Another week, another wave of decentralized finance (DeFi) exploits has drained millions from smaller projects, highlighting ongoing vulnerabilities despite their lower visibility compared to headline-grabbing attacks.

According to Protos’ hack tracker, 77 incidents have occurred so far in 2025, totaling over $1.1 billion in losses. While April was particularly devastating—with 33 incidents alone accounting for over $600 million—May has seen a resurgence in hacker activity, with nearly $6 million stolen from six projects in just the past week.

Monday, May 11: Two Exploits Detected

On the Polygon network, Ink Finance suffered a $140,000 loss due to an exploit in its Workspace Treasury Proxy contract.

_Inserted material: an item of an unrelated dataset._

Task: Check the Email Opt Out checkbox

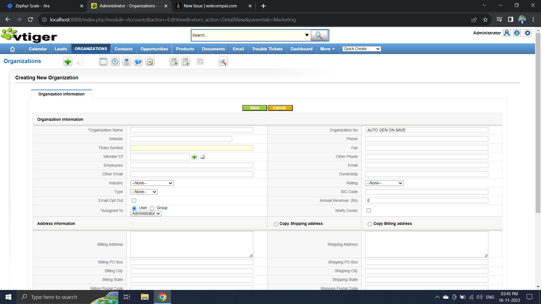Action: [134, 201]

Security firm SlowMist attributed the breach to a lack of access control in the PayrollDistribution function.

Separately, Huma Finance lost $100,000 on the same day. The team clarified that the funds were taken from legacy v1 contracts, which have since been paused. They reassured users that their Solana-based v2 contracts are a "complete rewrite" and unaffected by the issue.

Tuesday, May 12: Four Separate Attacks Unfold

On Tuesday evening, TAC, a blockchain designed for EVM dApps to access TON, reported a "security incident" affecting its bridge. The protocol was paused, and third-party estimates placed losses at $3 million in USDT, BLUM, and other tokens.

The following day, security auditor PeckShield identified a $1.9 million exploit in Transit Finance, with the attacker draining DAI funds. The stolen assets were traced to the address:

0x8a634DfA2609358849D7D65FFA270C8A57a8abA5

Transit Finance attributed the loss to "historical vulnerabilities" in a deprecated TRON contract, stating that users "do not need to take any action" and affected parties would be compensated. Notably, the project was previously hacked in October 2022 for over $20 million, though most funds were later returned. According to Decurity, Tuesday’s exploit stemmed from the same vulnerability that caused the 2022 attack.

Also on Tuesday, Aurellion and BoostHook were reportedly targeted, with losses of approximately $455,000 and $200,000, respectively.

Wednesday, May 13: Another Exploit Emerges

As this article was being finalized, FOX Colony on the Arbitrum network fell victim to a $130,000 exploit, flagged by blockchain security firm Blockaid. A copycat attack then siphoned an additional $50,000 from similar contracts, with Blockaid warning that other exposed contracts remain at risk.

This latest incident follows the announcement by Code4rena, a long-running audit contest platform, that it would "wind down" operations. ImmuneFi, a bug bounty platform, will take over Code4rena’s ongoing bounty programs.